§ TEXTE DE LECTURE
---

Le succès, intensément critiqué, du Marvel Cinematic Universe aujourd'hui aurait tendance à faire oublier que la marque revient de loin.


En effet, le milieu des années 90 marque un sacré creux de la vague pour l'écurie Marvel, qui souffre d'un gros coup de moins bien dans ses ventes comics et de la gestion hasardeuse de son big boss Ron Perelman.


Le creux de la vague ? Parler du bord du gouffre serait plus réaliste. Criblé de dettes, l'éditeur est en faillite. Et ne doit sa survie qu'à son rachat effectué par sa filiale figurines et produits dérivés, Toy Biz, en 1998. Un rachat en forme de fusion et de création de Marvel Enterprises, sous la houlette du fameux Avi Arad qui, sans le savoir, est en train de changer pour toujours la face de l' entertainment hollywoodien.

---

§ CONSIGNE
Traduisez en anglais cette phrase du texte sur Marvel : « Criblé de dettes, l'éditeur est en faillite. »

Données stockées
---

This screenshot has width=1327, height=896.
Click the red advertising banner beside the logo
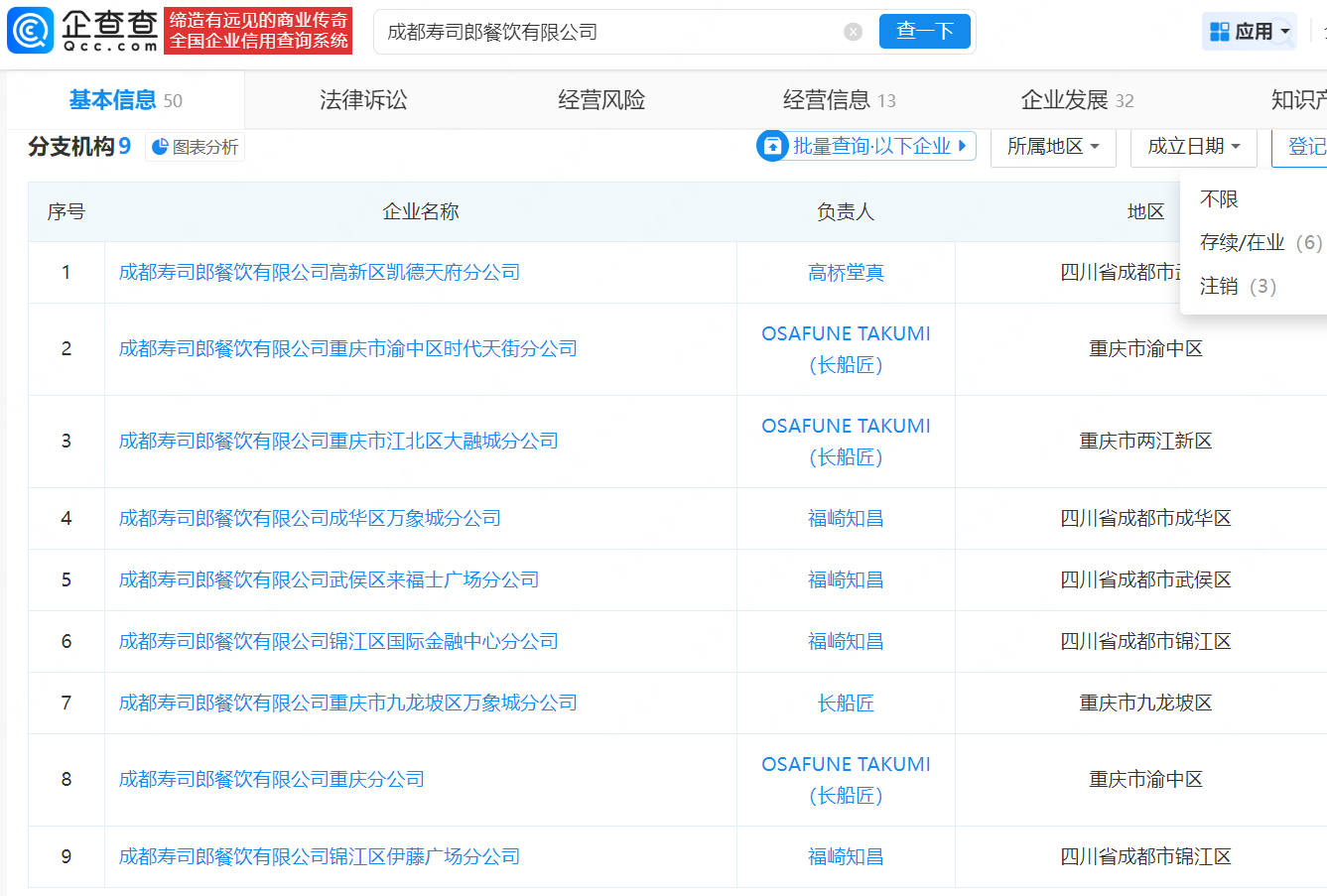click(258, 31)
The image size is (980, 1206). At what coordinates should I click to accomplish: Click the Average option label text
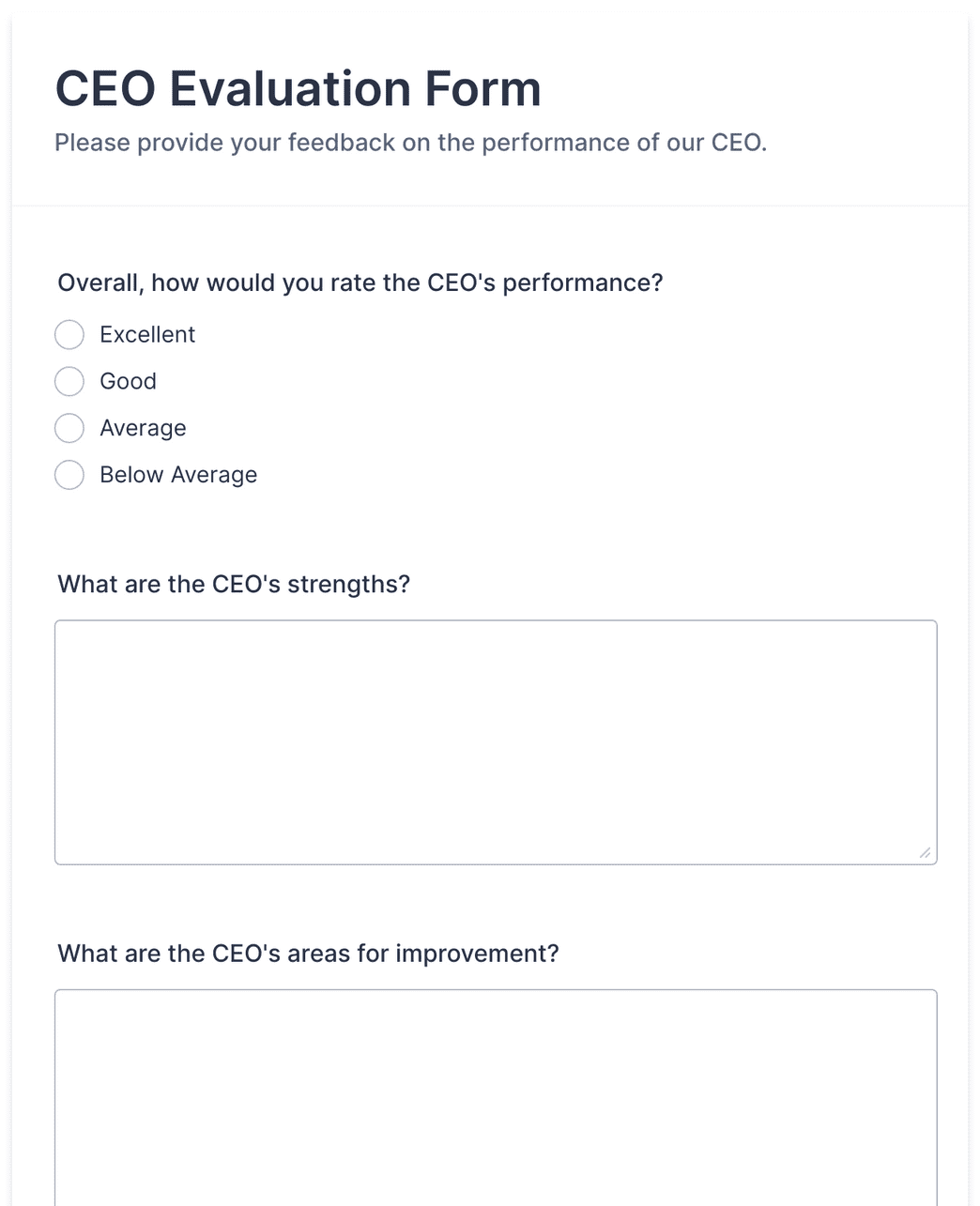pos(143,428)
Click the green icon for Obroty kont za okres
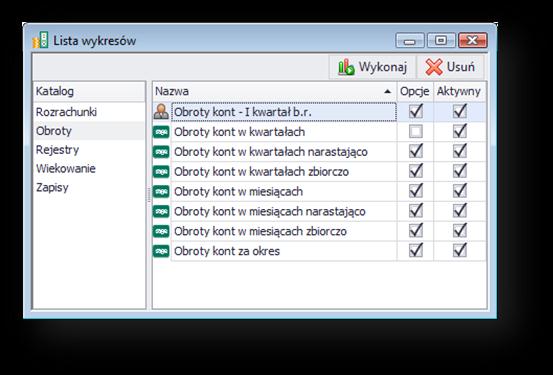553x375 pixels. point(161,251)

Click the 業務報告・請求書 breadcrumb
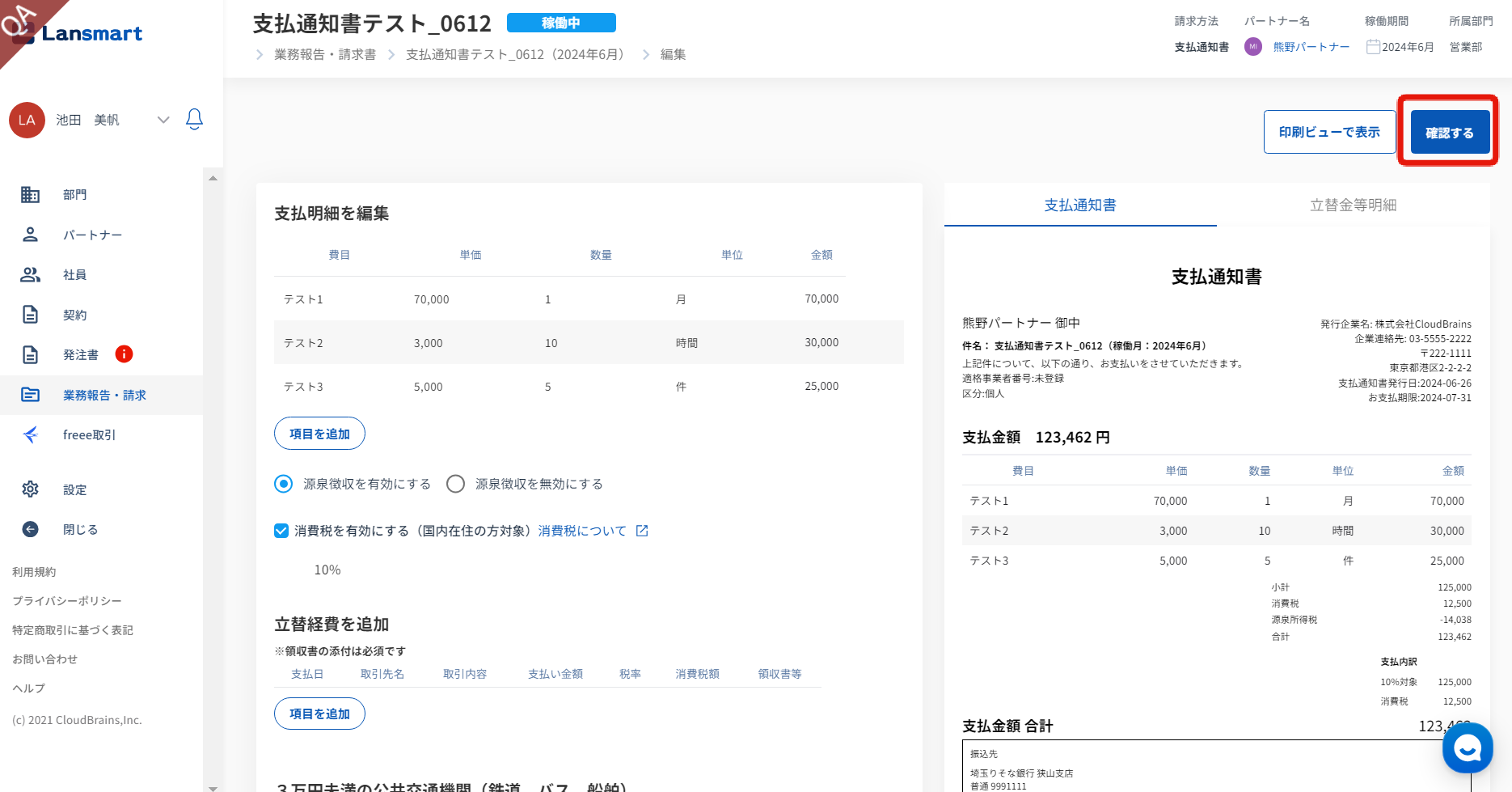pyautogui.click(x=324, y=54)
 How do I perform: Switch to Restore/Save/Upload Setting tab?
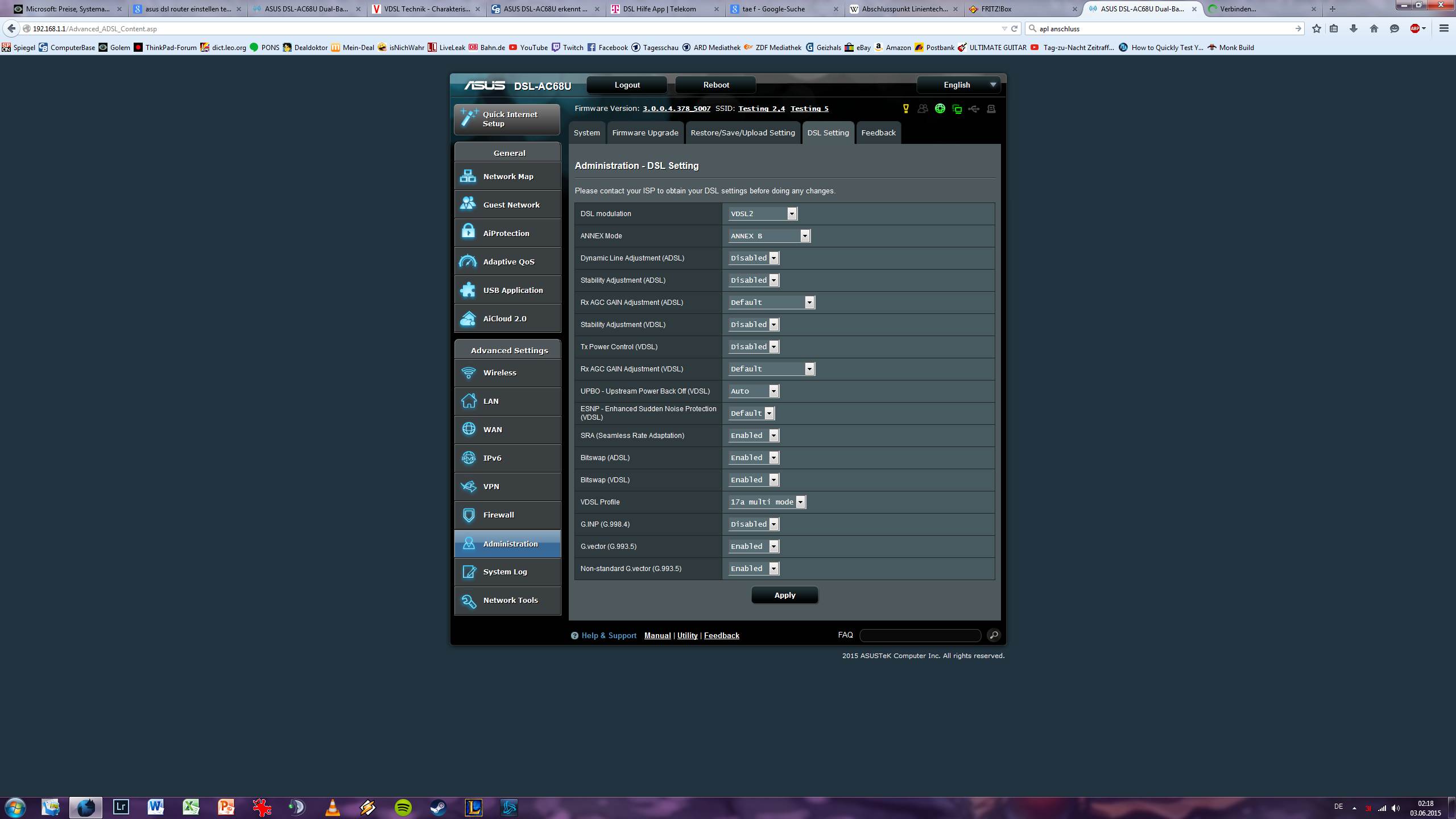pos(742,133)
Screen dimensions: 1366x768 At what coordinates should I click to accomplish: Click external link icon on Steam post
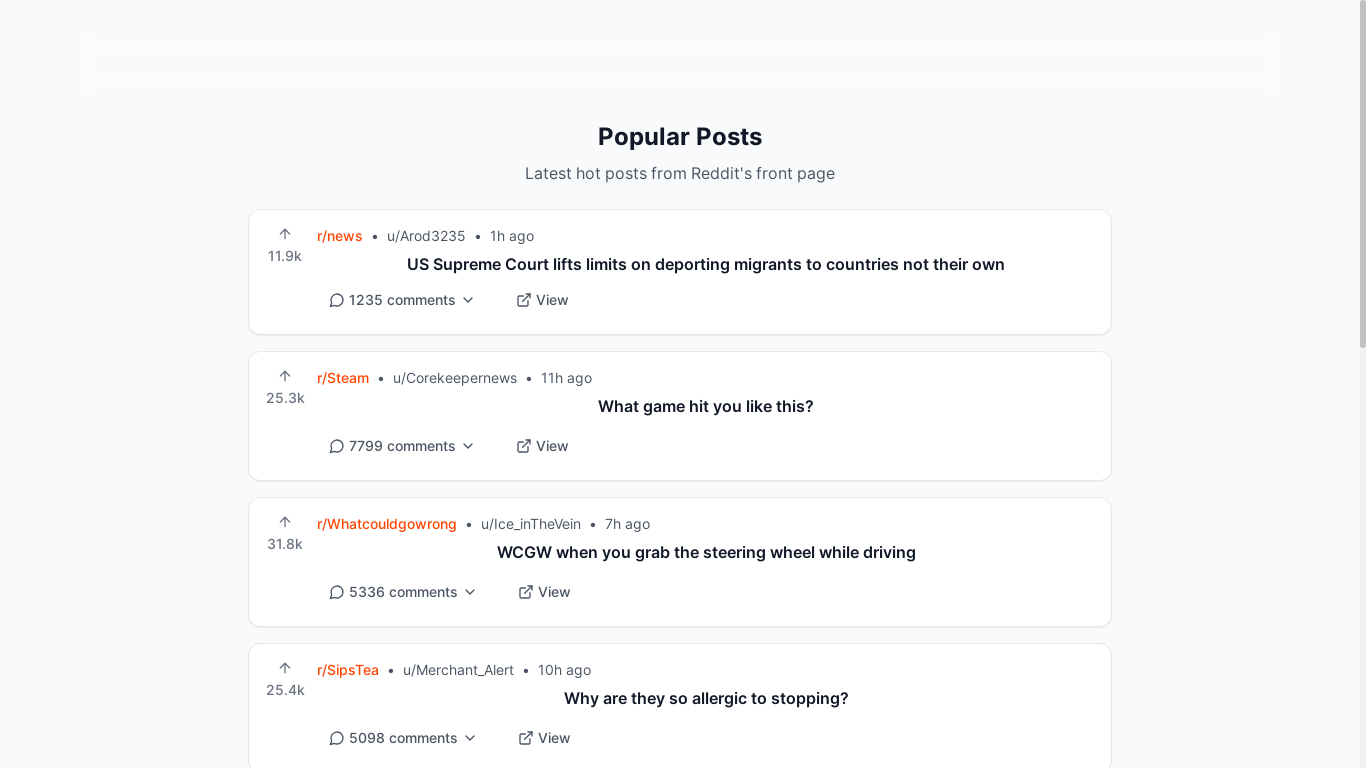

---

§ RÉPONSE ATTENDUE
Riddled with debt, the publisher is bankrupt.